Exercise 1: Print everything in the linear regression notebook from "if len(X_train.shape) >" down to "model = LinearRegression()", word for word.
Exercise 2:
Answer these questions using the linear regression notebook:
(a) What shape is printed for X_train?
(b) What file path is the trained model saved to?
(c) Which two metric functions are applied to the test predictions?

Provided text:
# 3. linear regression

In [1]:
import joblib

from sklearn.linear_model import LinearRegression
from sklearn.metrics import mean_absolute_error, mean_squared_error
import numpy as np
import matplotlib.pyplot as plt

## 2.1 load and inpsect data

In [3]:
X_train = np.load("../data/X_train.npy")
y_train = np.load("../data/y_train.npy")

X_val = np.load("../data/X_val.npy")
y_val = np.load("../data/y_val.npy")

X_test = np.load("../data/X_test.npy")
y_test = np.load("../data/y_test.npy")

print(f"X_train shape: {X_train.shape}")
print(f"y_train shape: {y_train.shape}")

# match shape for linear regression (expects 2D input)
if len(X_train.shape) > 2:
    X_train = X_train.reshape(X_train.shape[0], -1)
    X_val = X_val.reshape(X_val.shape[0], -1)
    X_test = X_test.reshape(X_test.shape[0], -1)

X_train shape: (294359, 12, 13)
y_train shape: (294359, 13)


## 2.2 train the model

In [4]:
model = LinearRegression()
model.fit(X_train, y_train)

joblib.dump(model, "../models/linear_regression_weather.pkl")

['../models/linear_regression_weather.pkl']

## 2.3 evaluate on test set 

In [7]:
model = joblib.load("../models/linear_regression_weather.pkl")

y_pred_train = model.predict(X_train)
y_pred_test = model.predict(X_test)

In [8]:
test_loss = mean_squared_error(y_test, y_pred_test)
test_mae = mean_absolute_error(y_test, y_pred_test)
print("Test loss:", test_loss)

Raw data:

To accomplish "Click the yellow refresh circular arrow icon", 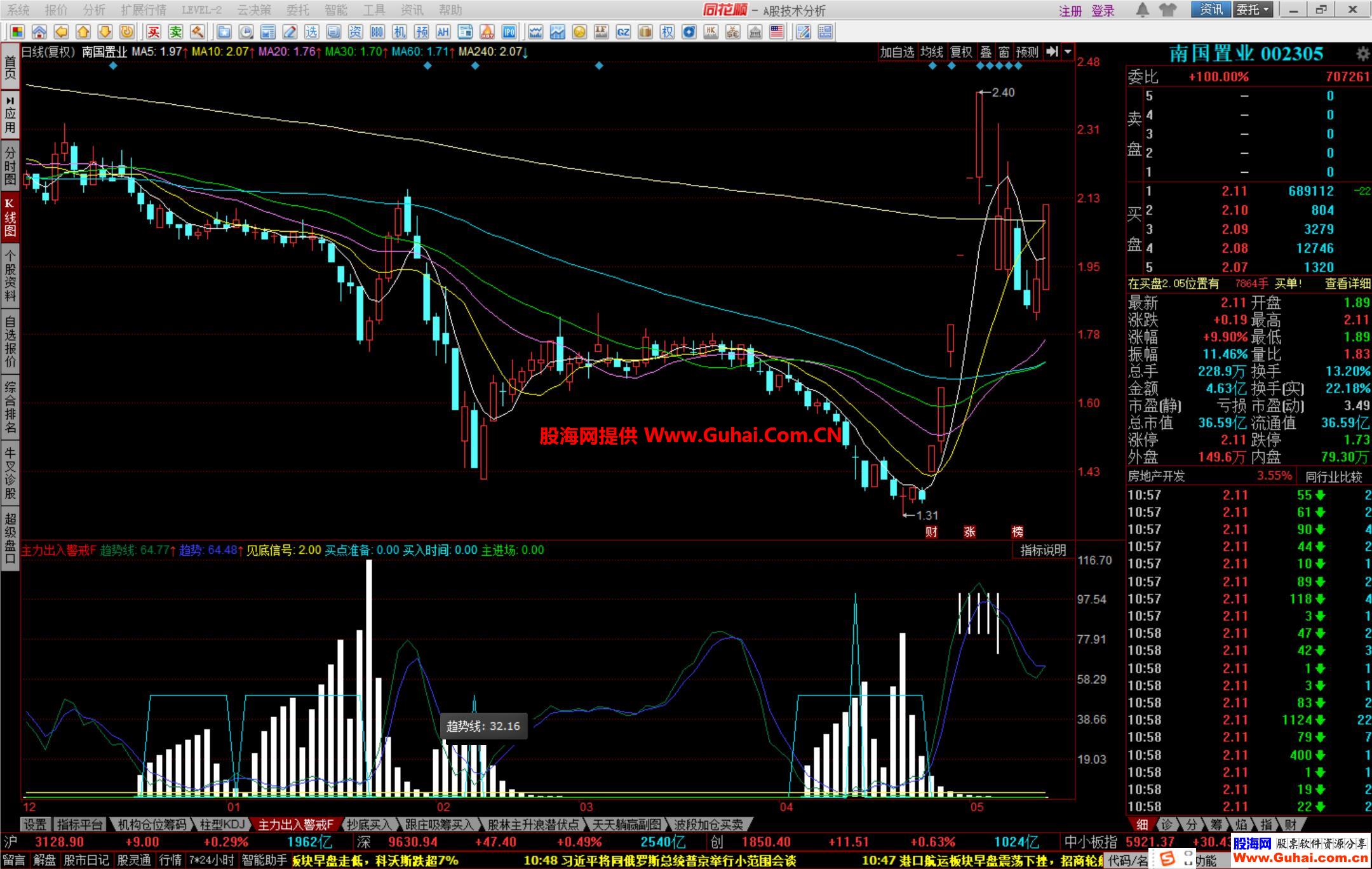I will click(x=127, y=32).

Task response 1:
if len(X_train.shape) > 2:
    X_train = X_train.reshape(X_train.shape[0], -1)
    X_val = X_val.reshape(X_val.shape[0], -1)
    X_test = X_test.reshape(X_test.shape[0], -1)

X_train shape: (294359, 12, 13)
y_train shape: (294359, 13)


## 2.2 train the model

In [4]:
model = LinearRegression()

Task response 2:
(a) (294359, 12, 13)
(b) ../models/linear_regression_weather.pkl
(c) mean_squared_error and mean_absolute_error